EXTRACTED RECORDS:
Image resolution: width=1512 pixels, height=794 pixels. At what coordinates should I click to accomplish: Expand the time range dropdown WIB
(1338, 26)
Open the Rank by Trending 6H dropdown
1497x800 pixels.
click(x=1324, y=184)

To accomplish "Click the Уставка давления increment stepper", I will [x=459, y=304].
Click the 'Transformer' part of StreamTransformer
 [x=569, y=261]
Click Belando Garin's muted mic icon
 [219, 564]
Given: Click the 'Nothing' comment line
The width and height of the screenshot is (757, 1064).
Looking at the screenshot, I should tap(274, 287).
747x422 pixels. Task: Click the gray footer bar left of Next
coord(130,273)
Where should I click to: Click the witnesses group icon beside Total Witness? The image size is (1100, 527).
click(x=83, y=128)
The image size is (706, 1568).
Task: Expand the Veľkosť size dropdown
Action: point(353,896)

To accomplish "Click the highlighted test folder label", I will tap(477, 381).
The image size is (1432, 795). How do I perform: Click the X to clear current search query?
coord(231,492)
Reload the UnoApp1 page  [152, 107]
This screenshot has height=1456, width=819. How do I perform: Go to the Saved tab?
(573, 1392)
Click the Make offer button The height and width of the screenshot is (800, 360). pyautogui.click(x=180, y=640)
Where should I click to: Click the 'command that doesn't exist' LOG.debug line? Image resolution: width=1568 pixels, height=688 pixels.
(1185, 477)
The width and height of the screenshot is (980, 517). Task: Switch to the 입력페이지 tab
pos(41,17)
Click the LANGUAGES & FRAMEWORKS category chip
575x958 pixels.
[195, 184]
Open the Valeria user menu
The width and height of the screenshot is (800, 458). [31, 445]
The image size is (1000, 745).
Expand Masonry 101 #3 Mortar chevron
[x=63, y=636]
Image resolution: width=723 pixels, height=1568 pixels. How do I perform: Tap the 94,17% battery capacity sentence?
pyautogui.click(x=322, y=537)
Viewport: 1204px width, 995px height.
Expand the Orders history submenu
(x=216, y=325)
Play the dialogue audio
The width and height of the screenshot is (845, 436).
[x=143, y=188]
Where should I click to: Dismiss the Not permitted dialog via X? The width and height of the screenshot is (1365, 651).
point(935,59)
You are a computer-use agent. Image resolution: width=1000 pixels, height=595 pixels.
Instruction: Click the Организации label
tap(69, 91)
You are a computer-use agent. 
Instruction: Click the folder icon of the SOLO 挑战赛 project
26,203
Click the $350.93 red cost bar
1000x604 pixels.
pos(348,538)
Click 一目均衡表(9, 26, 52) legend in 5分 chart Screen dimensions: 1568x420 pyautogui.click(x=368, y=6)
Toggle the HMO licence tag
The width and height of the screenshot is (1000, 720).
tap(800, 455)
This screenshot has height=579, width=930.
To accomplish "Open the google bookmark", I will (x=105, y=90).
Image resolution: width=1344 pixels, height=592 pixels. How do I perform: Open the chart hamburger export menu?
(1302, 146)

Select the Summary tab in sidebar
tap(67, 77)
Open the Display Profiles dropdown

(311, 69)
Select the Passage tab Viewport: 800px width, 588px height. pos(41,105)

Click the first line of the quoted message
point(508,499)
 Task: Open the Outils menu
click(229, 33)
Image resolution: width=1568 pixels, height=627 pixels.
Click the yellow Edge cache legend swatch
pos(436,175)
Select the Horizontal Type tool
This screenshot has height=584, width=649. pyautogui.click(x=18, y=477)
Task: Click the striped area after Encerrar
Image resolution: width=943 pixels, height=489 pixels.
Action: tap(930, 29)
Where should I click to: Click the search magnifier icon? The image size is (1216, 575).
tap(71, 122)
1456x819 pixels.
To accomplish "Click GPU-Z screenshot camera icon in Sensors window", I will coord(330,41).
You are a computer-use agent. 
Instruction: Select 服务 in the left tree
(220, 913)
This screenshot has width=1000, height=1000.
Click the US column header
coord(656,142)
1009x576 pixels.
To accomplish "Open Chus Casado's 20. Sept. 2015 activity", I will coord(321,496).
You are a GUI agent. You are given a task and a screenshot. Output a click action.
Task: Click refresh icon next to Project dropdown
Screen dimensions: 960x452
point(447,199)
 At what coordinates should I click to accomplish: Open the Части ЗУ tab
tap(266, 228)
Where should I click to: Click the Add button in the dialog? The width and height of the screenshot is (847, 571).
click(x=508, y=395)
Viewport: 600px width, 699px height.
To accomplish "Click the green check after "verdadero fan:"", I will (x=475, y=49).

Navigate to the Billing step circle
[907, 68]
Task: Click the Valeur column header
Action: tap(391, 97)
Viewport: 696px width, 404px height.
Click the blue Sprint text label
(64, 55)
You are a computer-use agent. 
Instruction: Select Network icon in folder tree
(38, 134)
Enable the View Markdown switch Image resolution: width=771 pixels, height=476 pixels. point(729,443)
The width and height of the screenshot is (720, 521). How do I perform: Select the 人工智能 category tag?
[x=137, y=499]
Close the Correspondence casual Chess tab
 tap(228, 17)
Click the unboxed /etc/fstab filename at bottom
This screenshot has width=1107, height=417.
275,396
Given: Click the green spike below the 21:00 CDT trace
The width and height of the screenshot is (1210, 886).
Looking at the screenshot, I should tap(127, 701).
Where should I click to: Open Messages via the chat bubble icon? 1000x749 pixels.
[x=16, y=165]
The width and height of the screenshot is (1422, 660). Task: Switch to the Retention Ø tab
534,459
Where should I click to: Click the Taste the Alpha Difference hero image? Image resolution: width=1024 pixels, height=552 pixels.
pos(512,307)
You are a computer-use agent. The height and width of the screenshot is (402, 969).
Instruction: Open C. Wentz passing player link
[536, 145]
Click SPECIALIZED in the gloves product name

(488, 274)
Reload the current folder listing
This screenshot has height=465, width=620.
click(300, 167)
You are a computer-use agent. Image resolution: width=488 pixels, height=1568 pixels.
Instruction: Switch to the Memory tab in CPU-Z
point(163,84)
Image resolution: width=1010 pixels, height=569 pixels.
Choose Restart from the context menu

YOUR INSTRUCTIONS:
Which of the lines above carry the string "Viewport"? Copy every one.

YOUR SOLUTION:
Viewport: 1204px width, 995px height.
Select the Passage tab Viewport: 800px width, 588px height. pos(41,105)
Viewport: 600px width, 699px height.
Viewport: 696px width, 404px height.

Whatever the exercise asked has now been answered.